A senior CISA official echoed Krebs’ remarks not long after during a background call with media.

There has been nothing “outside usual activity but we continue to maintain our vigilance and points of contact with the states, sharing information among our partners and monitoring activity across the country,” the senior official said.

Still later in the afternoon, a joint statement from key federal partners said that there is no evidence of any “compromise or disruption to election infrastructure that would enable adversaries to prevent voting, change vote counts or disrupt the ability to tally votes.”

In Tuesday’s off-year elections, several states held gubernatorial contests and four states held legislative elections. There were also mayoral races and other local elections and ballot measures.

The joint statement warned that Russia, China, Iran and other foreign actors still want to interfere in U.S. elections through various means, including the voting process and influencing voter perceptions. It was signed by the heads of DHS, the Defense and Justice Departments, the Director of National Intelligence, FBI, National Security Agency, and CISA.

“Building on our successful, whole-of-government approach to security the 2018 elections, we have increased the level of support to state and local election officials in their efforts to protect elections,” the statement said. It also said that the government is working with all states, localities, territories and private sector partners to identify threats and share information “In an unprecedented level of coordination.”

At CISA’s headquarters near Washington, D.C., the agency on Tuesday stood up an Election Security Operations Center that includes federal, state and local partners, representatives from political parties, social media companies and election technology companies, the senior CISA official said.
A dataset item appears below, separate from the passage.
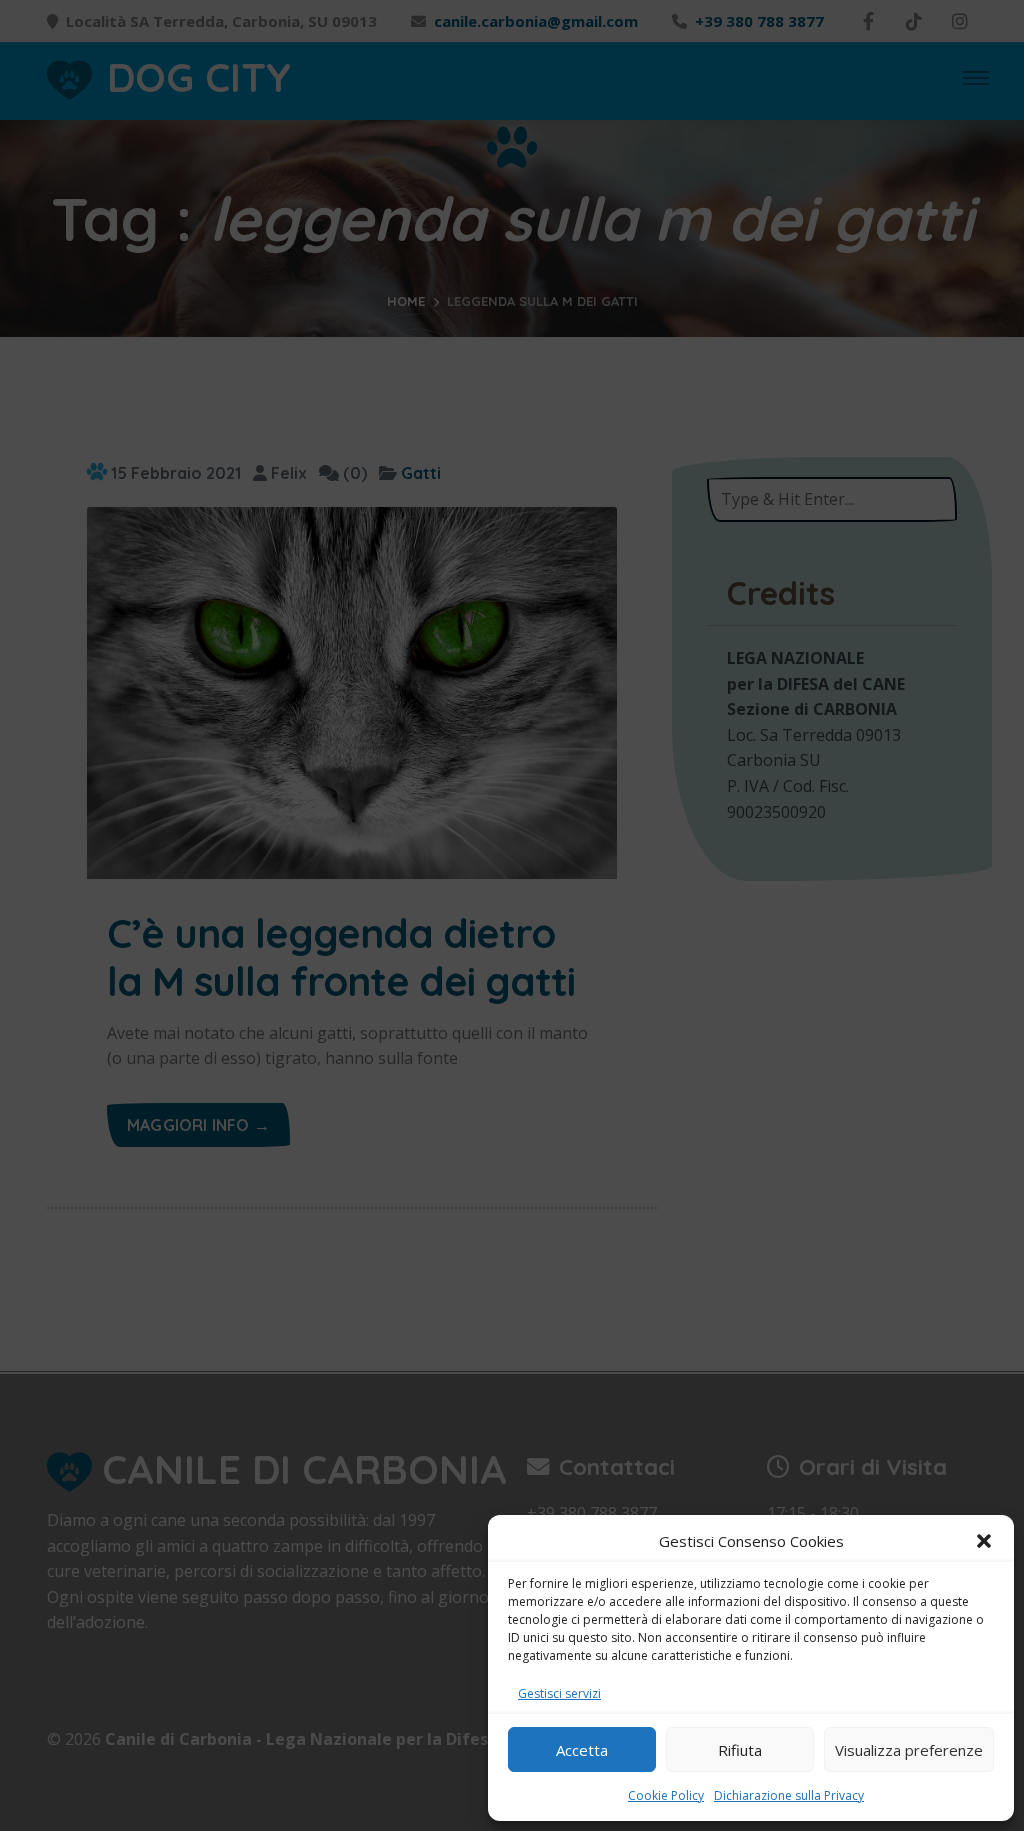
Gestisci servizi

In the days before election day, CISA also stood up a Cyber Situational Awareness Room, which is a virtual portal “that allows state and local election officials and vendors rapid sharing of information, and 24/7 access to the operational watch floor from their location,” a CISA official said. The virtual portal is available through the Elections Infrastructure Information Sharing and Analysis Center (EI ISAC), which was set up in the wake of Russian efforts to hack into some state and local elections infrastructures during the 2016 presidential race.
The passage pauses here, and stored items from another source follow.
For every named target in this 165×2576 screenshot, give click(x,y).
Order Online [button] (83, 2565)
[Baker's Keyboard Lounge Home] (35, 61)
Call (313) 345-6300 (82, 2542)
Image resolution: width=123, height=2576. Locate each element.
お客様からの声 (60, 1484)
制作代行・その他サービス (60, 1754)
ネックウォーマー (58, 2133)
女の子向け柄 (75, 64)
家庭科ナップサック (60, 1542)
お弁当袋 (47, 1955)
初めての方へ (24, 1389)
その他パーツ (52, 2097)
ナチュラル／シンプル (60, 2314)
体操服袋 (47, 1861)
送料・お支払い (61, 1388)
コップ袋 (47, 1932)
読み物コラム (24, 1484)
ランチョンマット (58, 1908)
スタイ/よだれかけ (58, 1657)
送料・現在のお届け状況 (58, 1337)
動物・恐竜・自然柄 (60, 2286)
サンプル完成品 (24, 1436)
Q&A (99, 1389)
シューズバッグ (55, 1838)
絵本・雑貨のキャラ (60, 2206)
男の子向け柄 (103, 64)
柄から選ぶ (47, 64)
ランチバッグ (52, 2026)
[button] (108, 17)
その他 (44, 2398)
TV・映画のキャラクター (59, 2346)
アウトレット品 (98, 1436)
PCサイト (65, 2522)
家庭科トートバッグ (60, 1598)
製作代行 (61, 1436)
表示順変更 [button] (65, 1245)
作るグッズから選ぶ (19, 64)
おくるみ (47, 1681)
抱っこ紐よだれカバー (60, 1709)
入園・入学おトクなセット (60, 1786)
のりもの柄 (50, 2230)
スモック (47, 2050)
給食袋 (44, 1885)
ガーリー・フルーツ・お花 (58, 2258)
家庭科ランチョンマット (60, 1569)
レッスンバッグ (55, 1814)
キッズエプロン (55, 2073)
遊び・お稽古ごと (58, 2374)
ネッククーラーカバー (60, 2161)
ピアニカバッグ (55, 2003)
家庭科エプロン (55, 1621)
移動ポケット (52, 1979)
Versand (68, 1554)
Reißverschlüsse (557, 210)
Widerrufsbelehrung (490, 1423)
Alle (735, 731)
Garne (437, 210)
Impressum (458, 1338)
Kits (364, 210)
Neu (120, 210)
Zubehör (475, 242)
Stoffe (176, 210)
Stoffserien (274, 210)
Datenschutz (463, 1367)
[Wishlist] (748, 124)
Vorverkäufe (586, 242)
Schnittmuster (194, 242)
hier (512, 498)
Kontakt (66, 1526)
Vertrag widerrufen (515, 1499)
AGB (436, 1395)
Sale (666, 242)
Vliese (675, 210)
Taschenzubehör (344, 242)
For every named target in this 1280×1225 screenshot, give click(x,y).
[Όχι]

The EI ISAC works to improve the cyber security posture of state and local election offices.

DHS used the Cyber Situational Awareness Room in the 2018 mid-term elections, demonstrating its success. The use of the virtual portal and the Election Security Operations Center served as a “preparation” for the 2020 presidential and congressional elections, the senior CISA official said.

The 2019 elections have been an opportunity to improve the efficiency and effectiveness of sharing information through the Cyber Situational Awareness Room, the official said. For example, the official said this includes better sifting through information to “sort through noise to identify the items that are best able for us to analyze and support the state and local officials.”

The official also said the federal government is getting better at understanding the routine traffic that impacts the information technology systems of state and local election infrastructure and “how best to supply risk or threat information to the election officials in real-time or close to real-time on election day to help them manage those risks.”